Washington, D.C. 20549

Form 8-K

Current Report

Pursuant to Section 13 or 15(d) of the Securities Exchange Act of 1934

Date of Report (Date of earliest event reported):  March 14, 2011


Tengion, Inc.
(Exact name of registrant as specified in its charter)

001-34688
(Commission File Number)

Delaware
 
20-0214813
(State or other jurisdiction of
 
(I.R.S. Employer Identification No.)
incorporation)
   
 
2900 Potshop Lane, Suite 100
East Norriton, PA 19403
(610) 292-8364
 (Address of principal executive offices, with zip code)

(610) 292-8364
(Registrant's telephone number, including area code)

Not Applicable
(Former name or former address, if changed since last report)


Check the appropriate box below if the Form 8-K filing is intended to simultaneously satisfy the filing obligation of the registrant under any of the following provisions (see General Instruction A.2. below):
 
Written communications pursuant to Rule 425 under the Securities Act (17 CFR 230.425)
 
Soliciting material pursuant to Rule 14a-12 under the Exchange Act (17 CFR 240.14a-12)
 
Pre-commencement communications pursuant to Rule 14d-2(b) under the Exchange Act (17 CFR 240.14d-2(b))
 
Pre-commencement communications pursuant to Rule 13e-4(c) under the Exchange Act (17 CFR 240.13e-4(c))
 
 
 
 

 
 
Item 1.01 Entry into a Material Definitive Agreement

On March 14, 2011, Tengion, Inc. (the “Company”) entered into a venture loan and security agreement (the “Loan Agreement”) with Horizon Technology Finance Corporation (“Horizon”) with the primary purpose of refinancing existing indebtedness.  Pursuant to the Loan Agreement, Horizon made a loan to the Company in the principal amount of $5 million (the “Loan”), of which the Company used approximately $4.5 million to repay in full outstanding indebtedness to Horizon Technology Funding Company LLC and Compass Horizon Funding Company LLC.  The balance of the proceeds of the Loan will be used for working capital purposes.  The Loan is evidenced by a secured promissory note (the “Note”).

The Loan bears interest at 11.75% per annum.  The Company is required to make payments of accrued interest on the outstanding principal amount of the Loan in the amount of $48,958.33 on the first day of the month commencing May 1, 2011 through and including January 1, 2012.  Commencing February 1, 2012, the Company shall make 24 monthly payments of principal and interest in the amount of $234,784.04.  If not paid sooner, all outstanding amounts due under the Loan Agreement are due and payable on January 1, 2014.

To secure payment of the amount financed under the Loan Agreement, the Company has granted Horizon a first priority security interest in all of the Company’s tangible and intangible assets, other than its intellectual property.

Under the Loan Agreement, the Company has agreed to certain covenants customarily found in such agreements including, but not limited to, a covenant prohibiting the Company from entering into a merger or acquisition of the Company without the prior consent of Horizon.
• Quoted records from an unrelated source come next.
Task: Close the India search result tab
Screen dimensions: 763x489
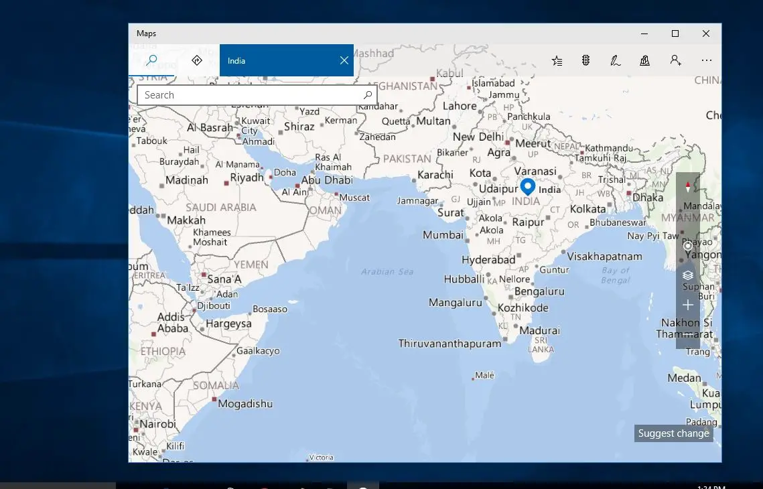Action: pos(344,60)
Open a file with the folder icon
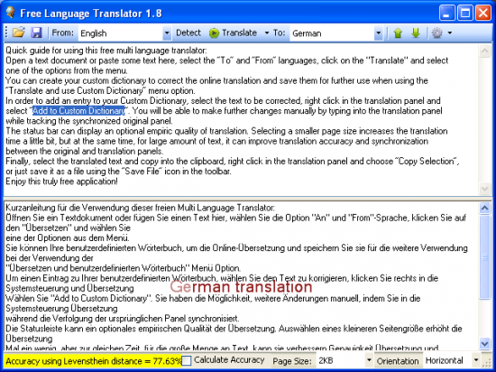This screenshot has width=496, height=372. pos(19,33)
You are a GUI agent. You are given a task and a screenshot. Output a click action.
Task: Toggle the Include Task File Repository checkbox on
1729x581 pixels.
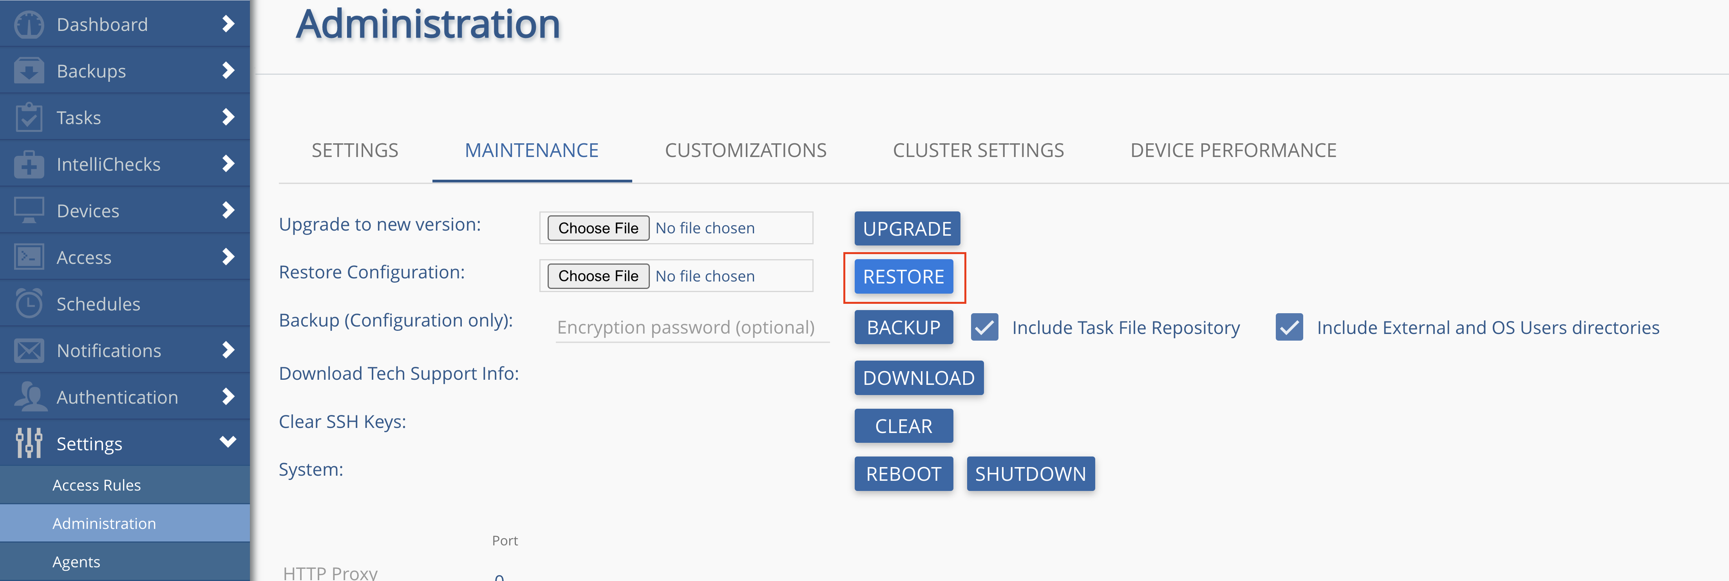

Upon the breach of a covenant, without cure, Horizon will have certain remedies customarily found in such agreements including, but not limited to, the ability to cause all of the outstanding indebtedness under the Loan Agreement to be immediately due and payable.

In addition, as consideration for entering into the Loan Agreement, on March 14, 2011, the Company issued to Horizon a five-year warrant to purchase up to 70,761 shares of common stock at an exercise price of $2.88 per share (the “Warrant”). The Warrant is immediately exercisable.

The foregoing description of the Loan Agreement, the Note and the Warrant is qualified in its entirety by reference thereto, which are filed as Exhibits 10.1, 10.2, and 4.1 to this Current Report, respectively, and are incorporated herein by reference.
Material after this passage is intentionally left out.